Fluorescent Imaging Plate Reader Assay.[1]
The calcium flux assay on a FLIPRTETRA instrument [fluorescent imaging plate reader (FLIPR) assay] was performed by a CRO company to profile test compounds for dose-dependent agonist and antagonist activities on S1P1–5. Briefly, the agonist assay was conducted on a FLIPRTETRA instrument, in which the test compounds, vehicle controls, and the reference agonist S1P were added to the assay plate after a fluorescence baseline was established. A duration of 180 seconds was used to assess each compound’s ability to activate each S1PR. Upon completion of the agonist assay, the assay plate was removed from the FLIPRTETRA instrument and incubated at 25°C for 7 minutes. After that, the assay plate was placed back in the FLIPRTETRA instrument and the antagonist assay was initiated. Using EC80 potency values determined during the agonist assay, all preincubated sample compound wells were challenged with EC80 concentration of the reference agonist S1P after establishment of a fluorescence baseline.
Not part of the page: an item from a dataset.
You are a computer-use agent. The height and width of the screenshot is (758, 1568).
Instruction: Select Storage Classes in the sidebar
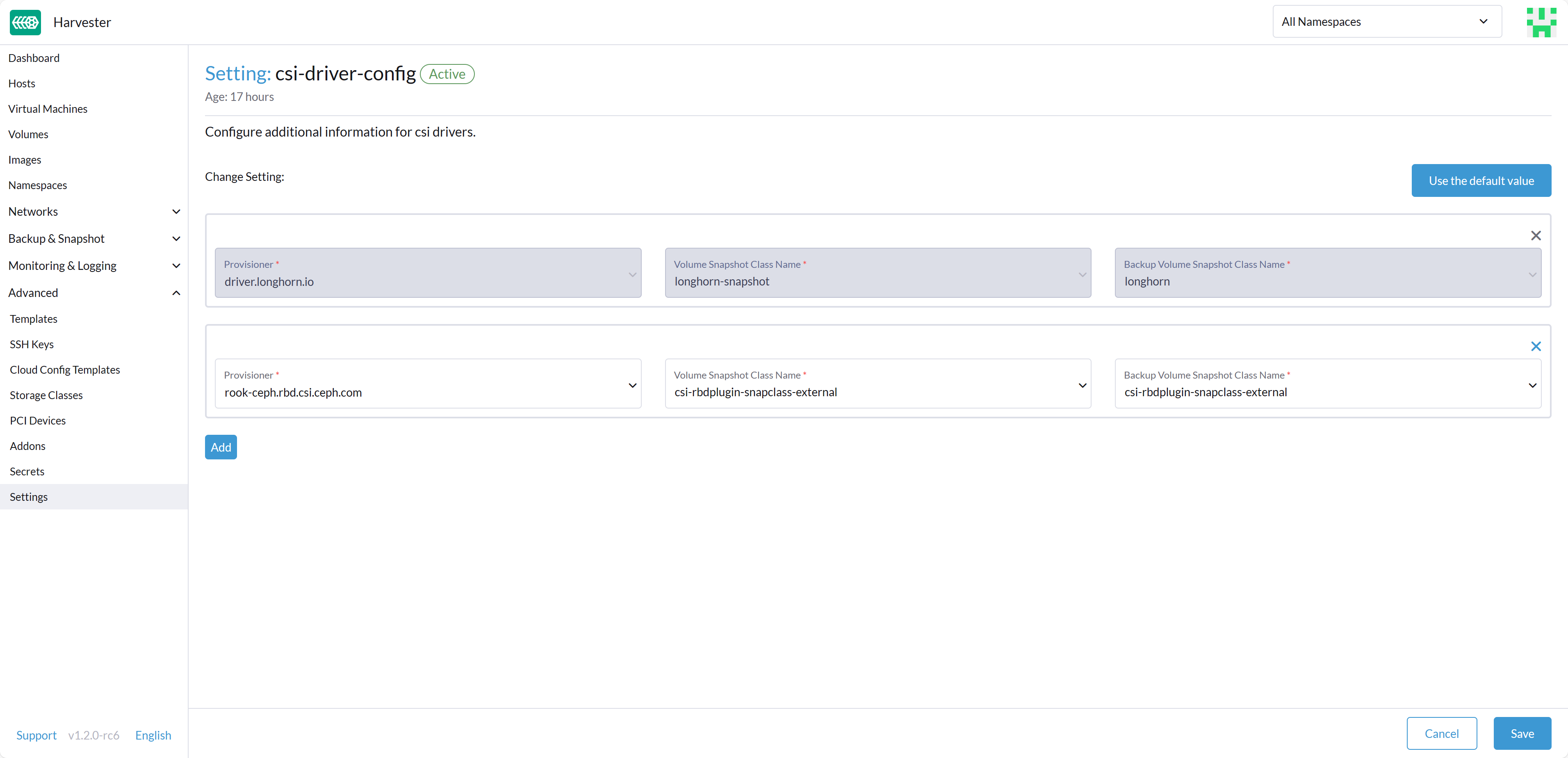[46, 395]
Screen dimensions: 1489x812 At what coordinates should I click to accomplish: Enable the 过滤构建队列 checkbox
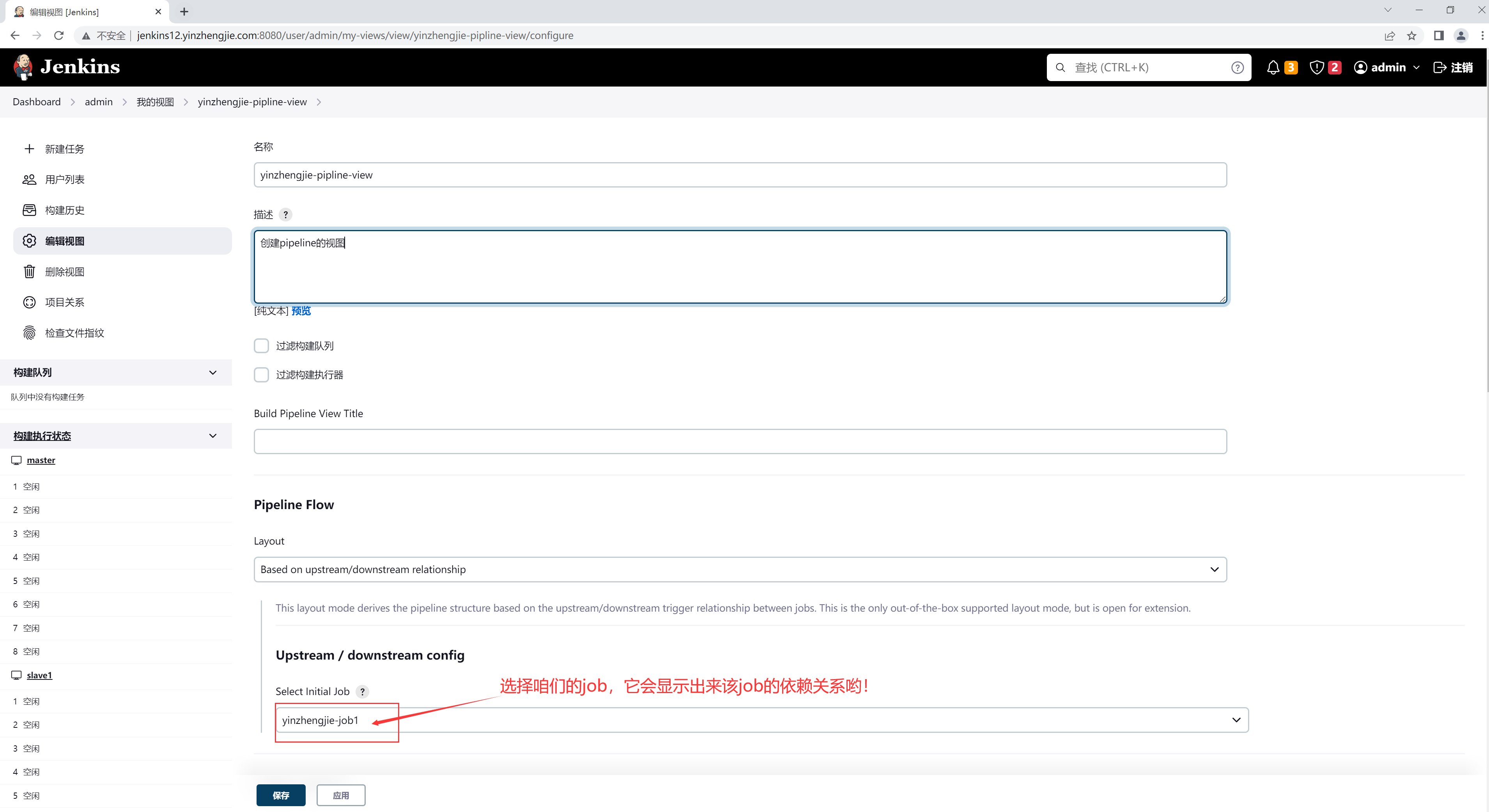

Another duration of 180 seconds was used to assess each compound’s ability to inhibit each S1PR. All assay plate data were subjected to appropriate baseline corrections. After baseline corrections were applied, maximum fluorescence values were exported and data were processed to calculate the percentage of activation (relative to Emax reference agonist S1P and vehicle control values) and the percentage of inhibition (relative to EC80 and vehicle control values). All dose-response curves were generated using GraphPad Prism software

Cell Line: SK-N-AS cells
Concentration: 50, 100, 150, 200 μM
Incubation Time: 1-3 days
Result: Reduced cell viability.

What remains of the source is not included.